**** TEXTE DU DOCUMENT ****
Israël : la guerre intérieure

Par Yves Mamou,
[6 novembre 2025]

En Israël, le pouvoir, le vrai, n’est pas dans le bureau du Premier ministre. Il est dans l’armée et dans la magistrature. Mais cela est en train de changer.

Quand le Hamas a attaqué Israël, le 7 octobre 2023, Benjamin Netanyahou, premier ministre, était déjà sur la défensive. L’armée et la magistrature s’étaient liguées contre lui.
S’ajoutait maintenant un autre problème plus existentiel encore, défaire le Hamas, le Hezbollah et l’Iran.

Deux ans après, en novembre 2025, le Hamas est toujours là, mais les positions politiques de l’armée et de la justice sont – au plan intérieur – singulièrement affaiblies.

Netanyahou reprend la main sur l’armée

Début 2023, quand le gouvernement Netanyahou a entrepris de voter des lois destinées à recadrer le pouvoir proliférant de la Cour suprême, de violentes manifestations ont éclaté.

Semaine après semaine, des mois durant, la gauche a envahi la rue, entretenant un climat quasi insurrectionnel contre le gouvernement qu’elle cherchait à renverser, l’accusant d’être aux mains des ultra-religieux et de l’extrême droite.

Parmi les manifestants figuraient des milliers de réservistes qui estimaient la « démocratie » en danger. Ces militaires de réserve ne voulaient plus, disaient-ils, « servir un régime dictatorial » :

« Si l’État manque à ses obligations, alors les réservistes ne se sentiront pas tenus de respecter les leurs. »
**** ENREGISTREMENTS DE DONNÉES ****
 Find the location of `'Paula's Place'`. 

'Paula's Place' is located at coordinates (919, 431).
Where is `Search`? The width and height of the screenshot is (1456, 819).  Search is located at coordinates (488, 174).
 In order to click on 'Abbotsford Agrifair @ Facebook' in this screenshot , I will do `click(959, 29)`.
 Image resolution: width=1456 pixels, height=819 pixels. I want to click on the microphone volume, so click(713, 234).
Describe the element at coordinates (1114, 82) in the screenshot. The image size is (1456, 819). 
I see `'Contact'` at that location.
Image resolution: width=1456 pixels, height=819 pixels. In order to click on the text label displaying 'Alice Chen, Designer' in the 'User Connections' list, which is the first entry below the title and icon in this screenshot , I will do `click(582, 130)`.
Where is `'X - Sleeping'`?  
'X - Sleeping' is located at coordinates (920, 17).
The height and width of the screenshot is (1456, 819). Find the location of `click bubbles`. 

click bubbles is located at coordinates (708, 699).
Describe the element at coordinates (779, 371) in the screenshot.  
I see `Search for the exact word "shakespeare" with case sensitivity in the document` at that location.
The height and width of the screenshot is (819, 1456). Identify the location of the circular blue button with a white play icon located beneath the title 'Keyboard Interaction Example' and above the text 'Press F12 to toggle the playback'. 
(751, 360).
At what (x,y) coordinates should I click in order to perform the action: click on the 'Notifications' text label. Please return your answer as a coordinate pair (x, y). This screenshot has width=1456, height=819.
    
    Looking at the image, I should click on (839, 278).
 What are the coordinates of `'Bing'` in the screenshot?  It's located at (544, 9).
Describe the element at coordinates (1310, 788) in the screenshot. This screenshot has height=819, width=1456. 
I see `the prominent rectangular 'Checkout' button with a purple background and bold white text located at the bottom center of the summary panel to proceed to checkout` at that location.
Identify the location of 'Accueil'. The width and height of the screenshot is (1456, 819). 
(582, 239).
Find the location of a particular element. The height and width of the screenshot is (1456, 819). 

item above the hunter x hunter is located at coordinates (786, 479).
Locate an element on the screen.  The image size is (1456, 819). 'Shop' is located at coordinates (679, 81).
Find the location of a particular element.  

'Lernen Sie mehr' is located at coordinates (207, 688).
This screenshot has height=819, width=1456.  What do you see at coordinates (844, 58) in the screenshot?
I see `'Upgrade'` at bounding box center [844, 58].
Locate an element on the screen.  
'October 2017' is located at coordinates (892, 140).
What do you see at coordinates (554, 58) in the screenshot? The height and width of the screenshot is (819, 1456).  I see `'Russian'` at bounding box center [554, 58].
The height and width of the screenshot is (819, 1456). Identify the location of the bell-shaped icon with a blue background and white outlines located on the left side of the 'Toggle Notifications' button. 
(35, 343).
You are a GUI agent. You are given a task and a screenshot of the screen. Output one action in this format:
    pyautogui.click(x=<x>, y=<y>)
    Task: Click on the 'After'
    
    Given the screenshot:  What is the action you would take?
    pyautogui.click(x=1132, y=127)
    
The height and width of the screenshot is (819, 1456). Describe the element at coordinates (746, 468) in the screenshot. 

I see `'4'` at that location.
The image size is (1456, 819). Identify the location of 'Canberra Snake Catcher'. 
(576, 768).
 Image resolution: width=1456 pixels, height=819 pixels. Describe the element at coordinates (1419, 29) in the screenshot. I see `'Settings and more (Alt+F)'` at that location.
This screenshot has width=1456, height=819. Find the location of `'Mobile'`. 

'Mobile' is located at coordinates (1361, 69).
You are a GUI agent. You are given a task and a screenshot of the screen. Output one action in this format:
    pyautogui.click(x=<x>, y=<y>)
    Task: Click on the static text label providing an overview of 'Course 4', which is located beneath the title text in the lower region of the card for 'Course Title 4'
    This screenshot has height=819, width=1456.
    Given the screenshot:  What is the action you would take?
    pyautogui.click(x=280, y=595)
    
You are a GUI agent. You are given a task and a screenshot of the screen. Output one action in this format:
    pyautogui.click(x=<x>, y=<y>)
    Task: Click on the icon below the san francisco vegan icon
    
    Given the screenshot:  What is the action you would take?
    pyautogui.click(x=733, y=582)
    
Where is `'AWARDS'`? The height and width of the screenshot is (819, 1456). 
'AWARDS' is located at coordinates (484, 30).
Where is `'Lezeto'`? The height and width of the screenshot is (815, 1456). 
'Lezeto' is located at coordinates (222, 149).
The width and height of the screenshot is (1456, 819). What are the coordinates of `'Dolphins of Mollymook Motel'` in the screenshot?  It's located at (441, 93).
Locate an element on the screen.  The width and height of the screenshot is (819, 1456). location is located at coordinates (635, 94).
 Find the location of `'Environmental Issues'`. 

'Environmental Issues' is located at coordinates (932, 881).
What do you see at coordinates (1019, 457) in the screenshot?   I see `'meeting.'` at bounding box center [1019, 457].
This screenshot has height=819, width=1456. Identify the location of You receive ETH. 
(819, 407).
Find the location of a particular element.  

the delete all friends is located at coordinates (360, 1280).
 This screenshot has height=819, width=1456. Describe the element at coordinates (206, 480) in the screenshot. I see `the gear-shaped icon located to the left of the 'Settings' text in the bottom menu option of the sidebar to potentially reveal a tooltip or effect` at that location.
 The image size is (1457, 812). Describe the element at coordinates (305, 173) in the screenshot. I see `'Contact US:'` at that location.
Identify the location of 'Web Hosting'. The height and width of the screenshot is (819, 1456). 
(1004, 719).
****
TRAVAIL DEMANDÉ:
a - D'après l'article sur la guerre intérieure en Israël, où se trouve le vrai pouvoir dans ce pays ?
b - Donnez la suite de l'article sur la guerre intérieure en Israël.

RÉPONSES RÉDIGÉES:
a - Dans l'armée et dans la magistrature.

b -
En principe, la hiérarchie militaire aurait dû sévir. Comme l’explique l’Institut d’études de sécurité nationale (INSS) :

« les Forces de défense israéliennes sont soumises au pouvoir politique et n’ont pas vocation à jouer les gardiennes de la démocratie ; […] l’armée ne définit ni la démocratie ni les valeurs de la nation ; celles-ci sont déterminées par les citoyens, par l’intermédiaire de leurs représentants élus lors d’élections libres et équitables à la Knesset. »

Mais la hiérarchie militaire n’a pas bougé le petit doigt ni rappelé les réservistes à l’ordre.

Lorsque le Hamas a lancé son attaque meurtrière sur Israël, le 7 octobre 2023, cette armée toute puissante au plan intérieur a failli. Elle n’était pas sur le terrain. Elle a mis des heures à se mobiliser pour repousser les assaillants – nul ne sait encore pourquoi –. Et les services de renseignement civils et militaires, eux aussi tout-puissants au plan intérieur, et eux aussi hostiles au gouvernement, se sont retrouvés sur la sellette. Pourquoi n’ont-ils rien vu venir ?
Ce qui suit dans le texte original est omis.